The invention will be further explained with reference to the following examples and the accompanying drawings for better understanding. The present invention is not limited to the following embodiments, and any other changes, modifications, substitutions, combinations, and simplifications which are made without departing from the spirit and principle of the present invention are also intended to be equivalent substitutions within the scope of the present invention.

The sequences of the 3' linker referred to in the examples below are shown in tables 1 and 2 below.

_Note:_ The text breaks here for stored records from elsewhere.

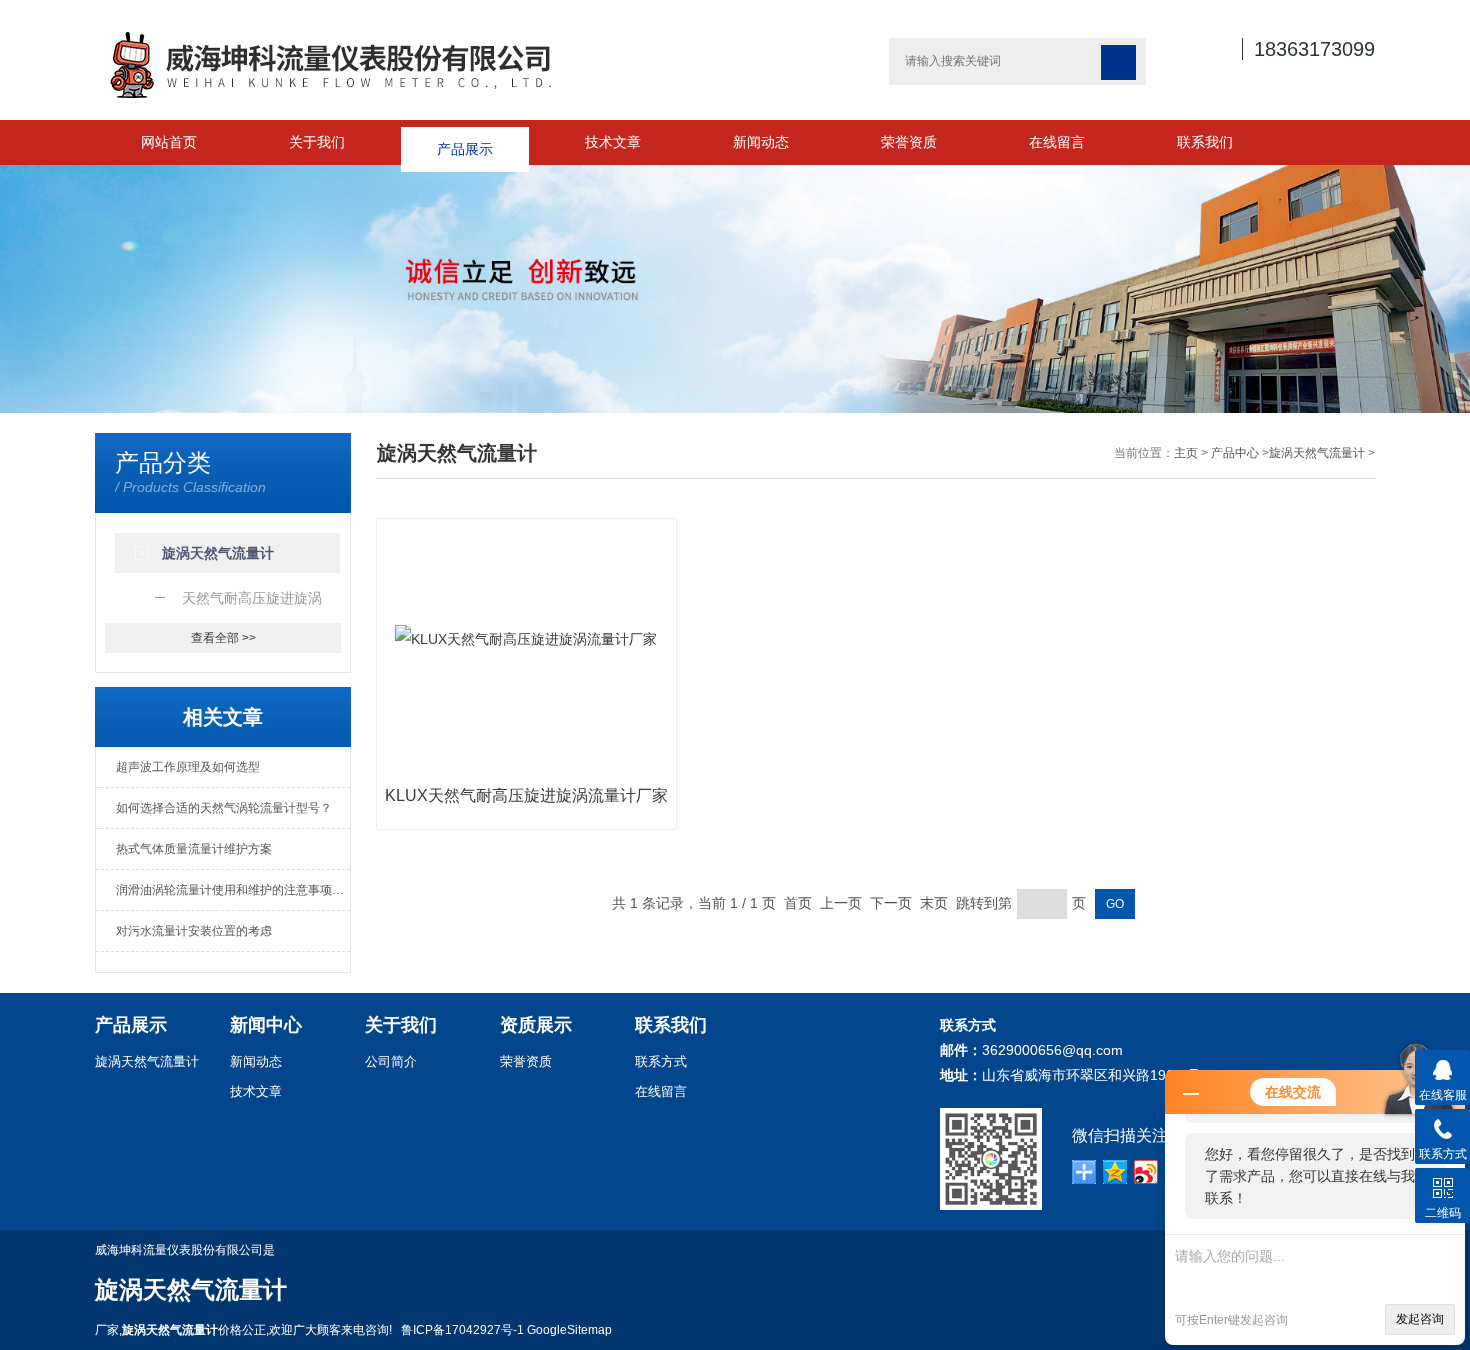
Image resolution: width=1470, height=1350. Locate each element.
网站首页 (169, 142)
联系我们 (1205, 142)
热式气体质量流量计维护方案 (194, 849)
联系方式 (661, 1061)
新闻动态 (761, 142)
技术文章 (613, 142)
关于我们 (317, 142)
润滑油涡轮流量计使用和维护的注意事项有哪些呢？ (233, 890)
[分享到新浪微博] (1146, 1172)
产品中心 (1235, 453)
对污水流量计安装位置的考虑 (194, 931)
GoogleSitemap (569, 1330)
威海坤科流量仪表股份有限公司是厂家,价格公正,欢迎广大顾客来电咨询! (248, 1290)
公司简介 (391, 1061)
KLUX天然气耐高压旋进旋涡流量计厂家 (526, 795)
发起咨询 (1420, 1319)
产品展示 (465, 142)
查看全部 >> (223, 638)
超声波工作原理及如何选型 (188, 767)
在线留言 (1057, 142)
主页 (1186, 453)
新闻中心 (266, 1025)
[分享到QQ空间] (1115, 1172)
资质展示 (536, 1025)
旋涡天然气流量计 (1317, 453)
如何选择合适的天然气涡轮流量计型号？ (224, 808)
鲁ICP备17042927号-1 (462, 1330)
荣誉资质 (909, 142)
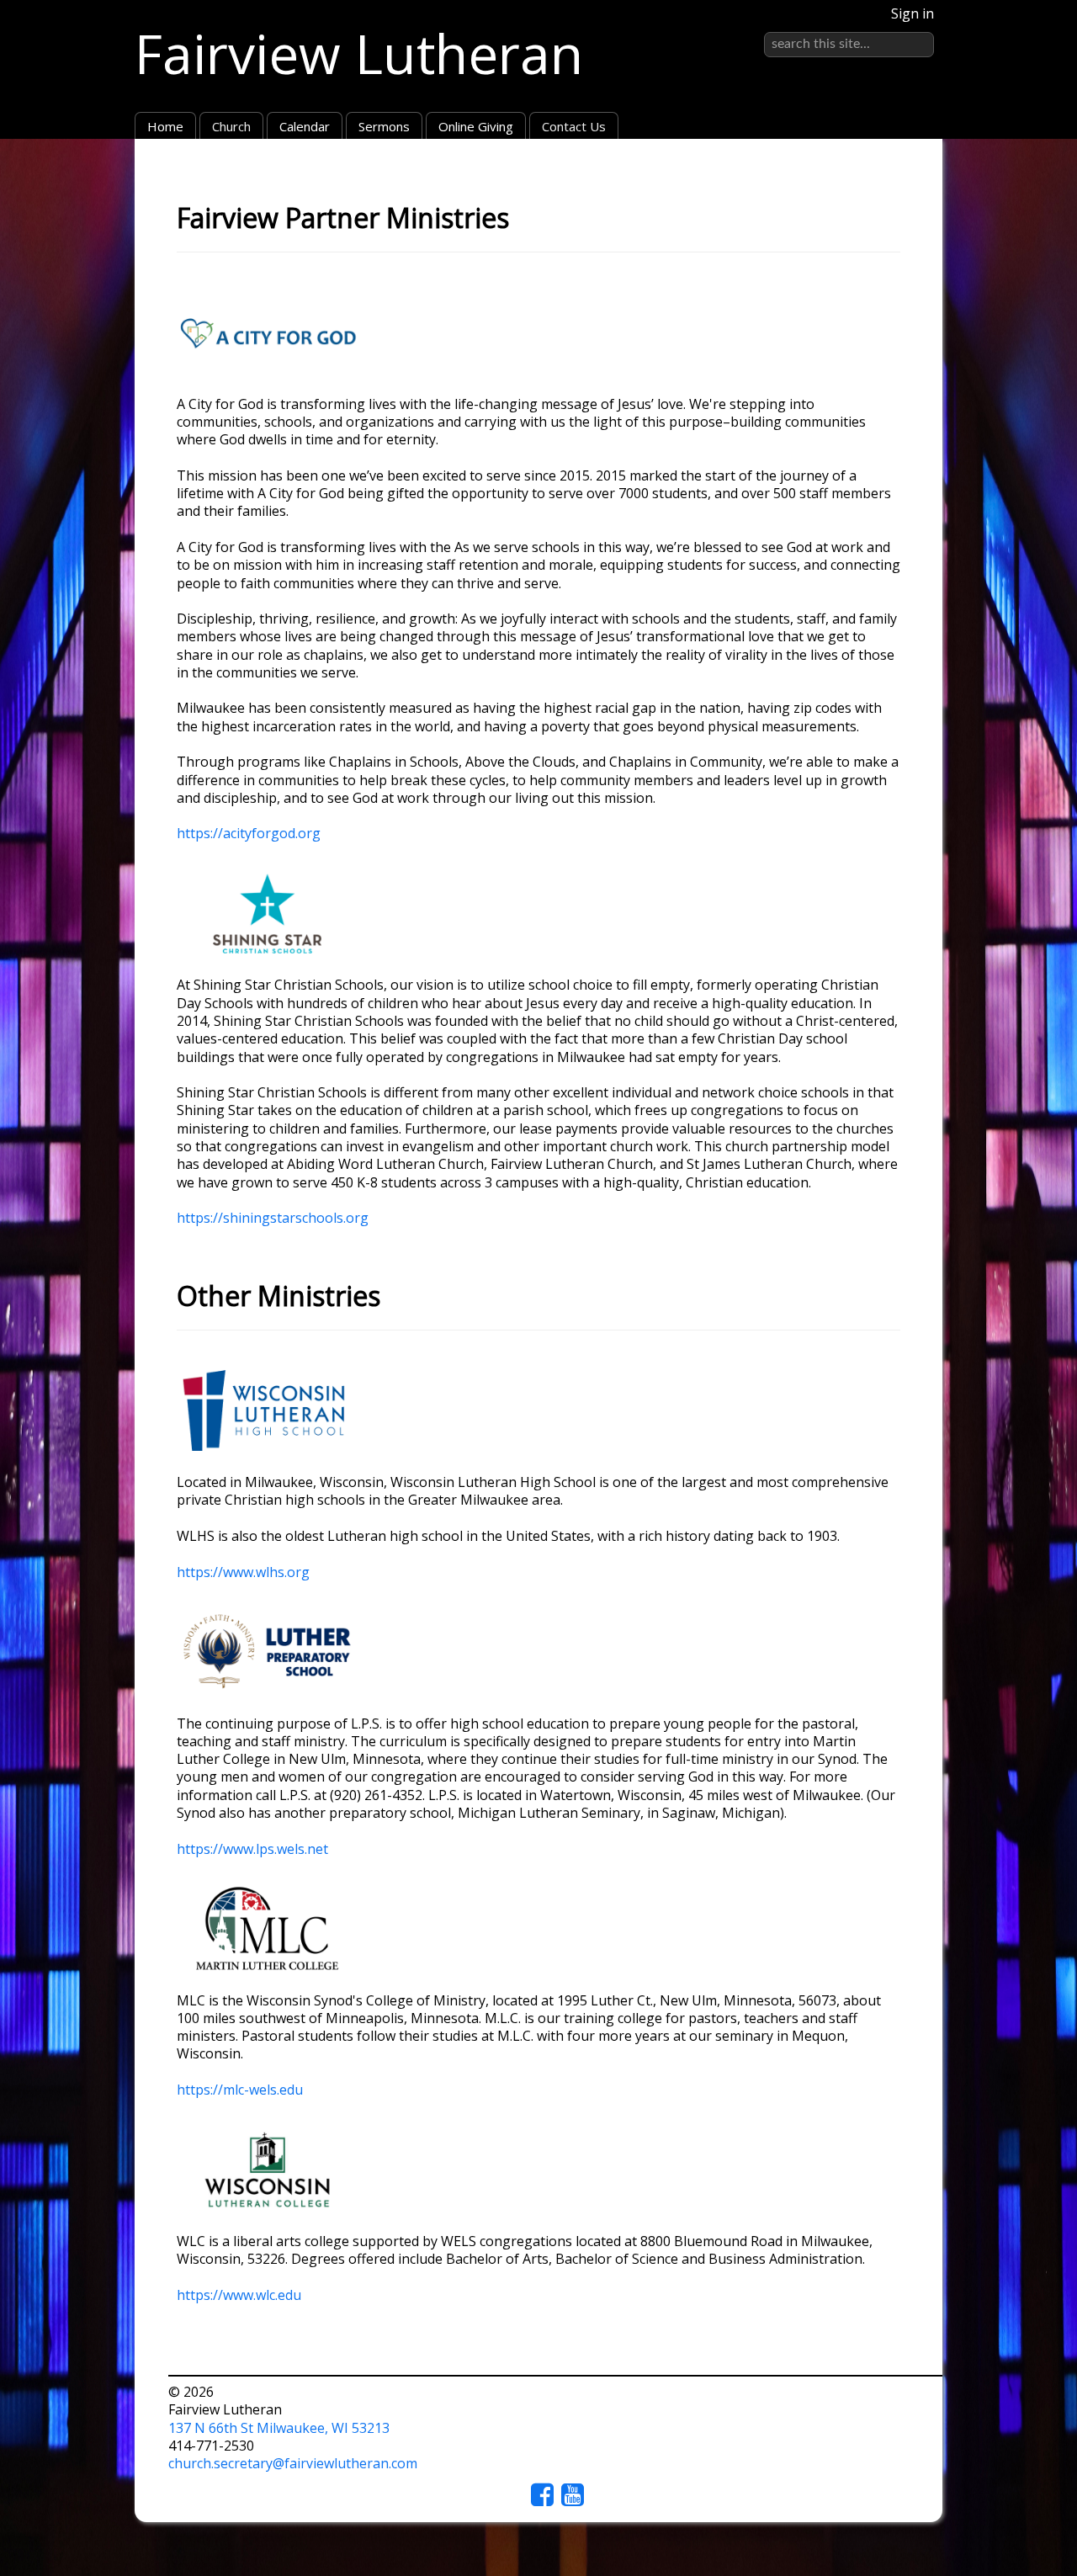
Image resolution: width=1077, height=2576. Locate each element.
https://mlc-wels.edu (240, 2089)
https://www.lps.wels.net (252, 1849)
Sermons (384, 126)
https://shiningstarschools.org (273, 1217)
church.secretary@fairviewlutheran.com (292, 2463)
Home (165, 126)
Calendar (304, 126)
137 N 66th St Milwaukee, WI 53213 (279, 2428)
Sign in (912, 13)
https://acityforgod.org (249, 833)
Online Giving (475, 126)
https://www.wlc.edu (239, 2295)
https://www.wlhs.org (243, 1572)
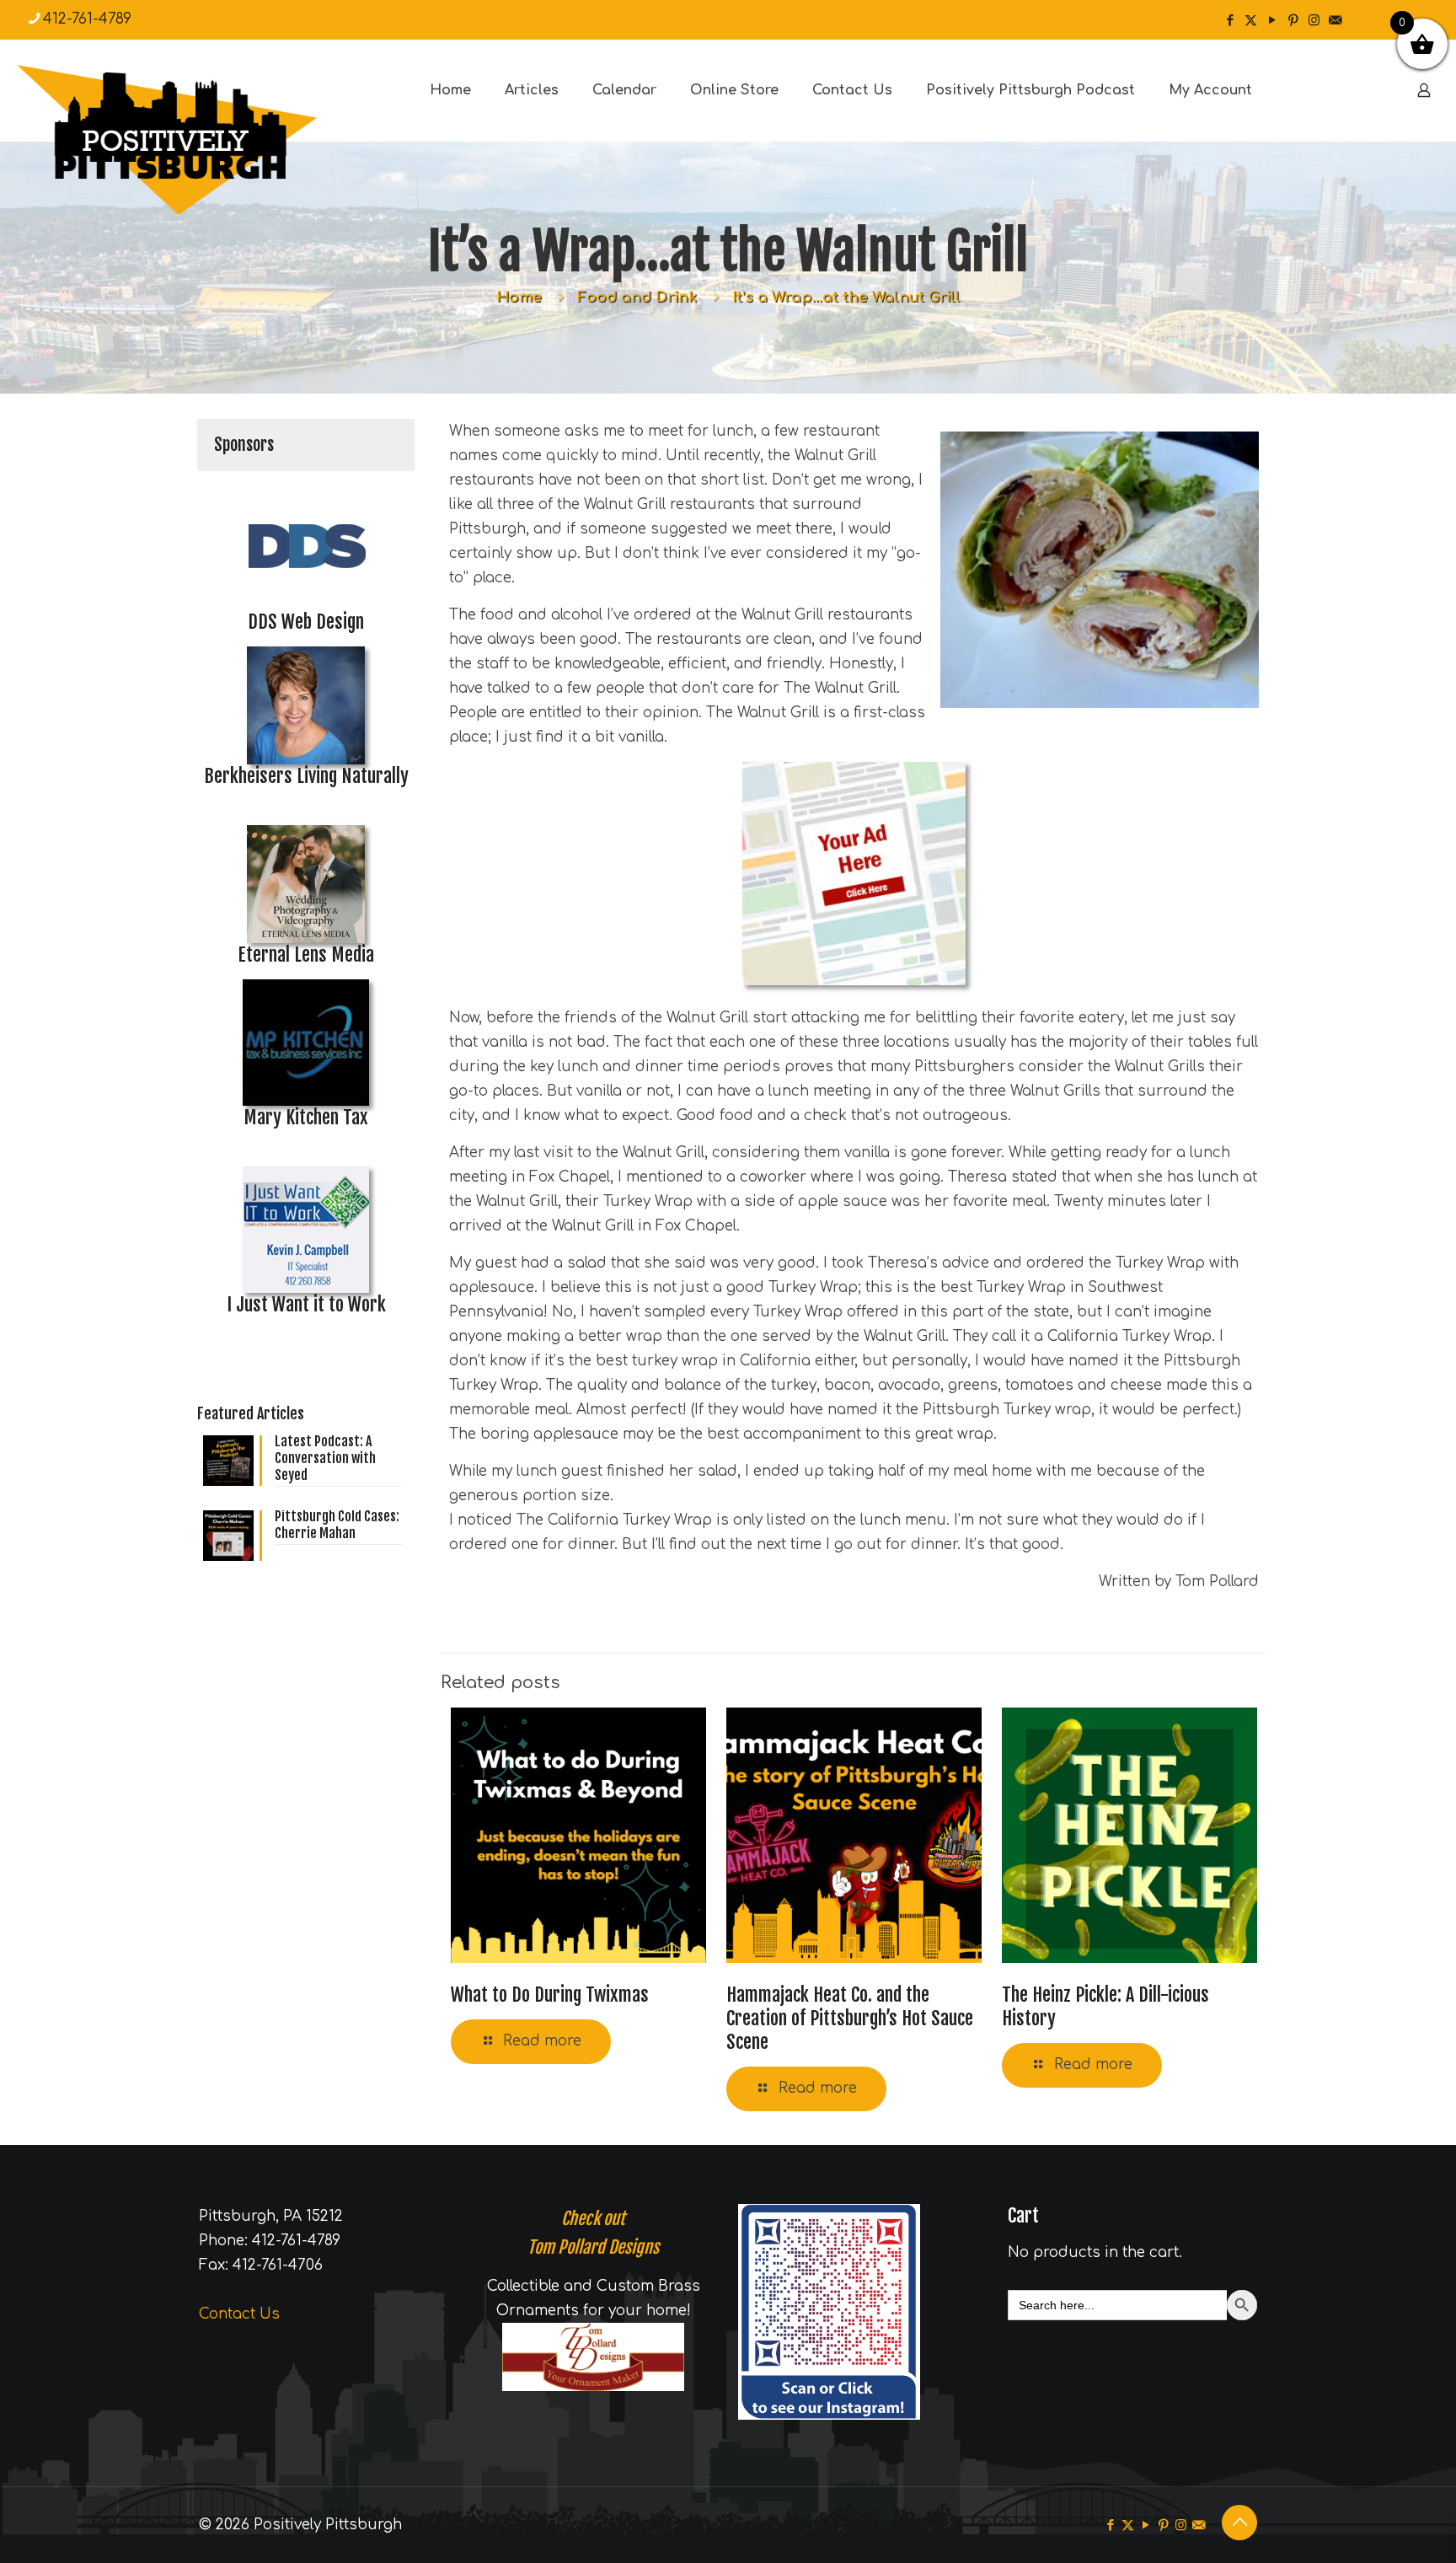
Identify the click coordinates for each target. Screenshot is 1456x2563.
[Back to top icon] (1239, 2522)
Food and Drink (637, 297)
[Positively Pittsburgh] (202, 140)
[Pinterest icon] (1293, 20)
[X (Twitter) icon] (1251, 20)
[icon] (1335, 20)
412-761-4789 (87, 19)
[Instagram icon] (1314, 20)
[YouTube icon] (1272, 20)
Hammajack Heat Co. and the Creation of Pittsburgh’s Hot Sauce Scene (849, 2018)
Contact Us (239, 2314)
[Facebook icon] (1229, 20)
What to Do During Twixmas (550, 1994)
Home (519, 297)
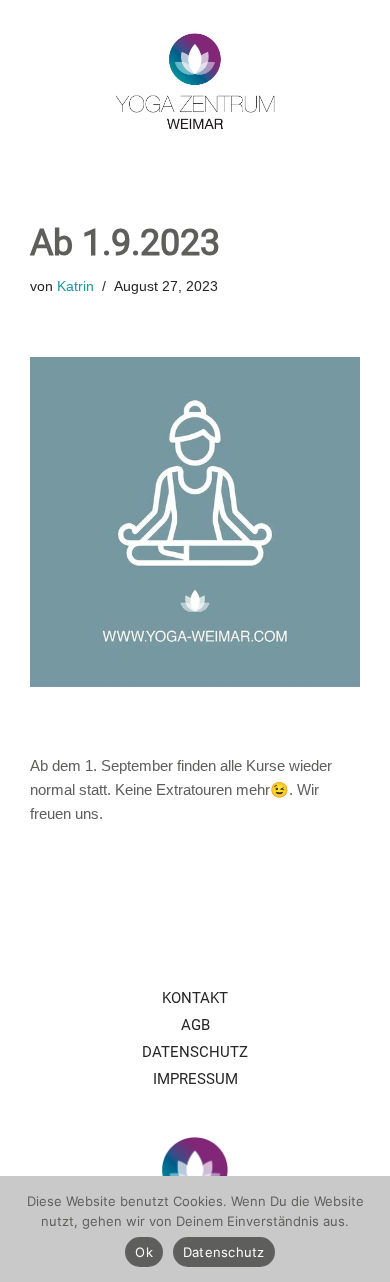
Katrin (75, 286)
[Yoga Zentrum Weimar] (195, 81)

TABLE 13 ' linker sequence (5 ' -3 ')

General sequence optimization of Pre-3' linker	NNNNNNAGATCGGAAGAGCGTCGTG-SpC3
		General sequence of optimized 3' linker	NNNNNNNNNNNNAGATCGGAAGAGCGTCGTG-SpC3

Note: the bold N is the barcode sequence, the specific sequence is shown in table 2 below, the italic N is a random sequence of 6 bases, and the SpC3 modification at the 3' end is: an intermediate arm (Spacer) with 3 carbon atoms is introduced at the 3 ' end to prevent the 3 ' linker from connecting with other nucleic acid chains at the 3 ' end.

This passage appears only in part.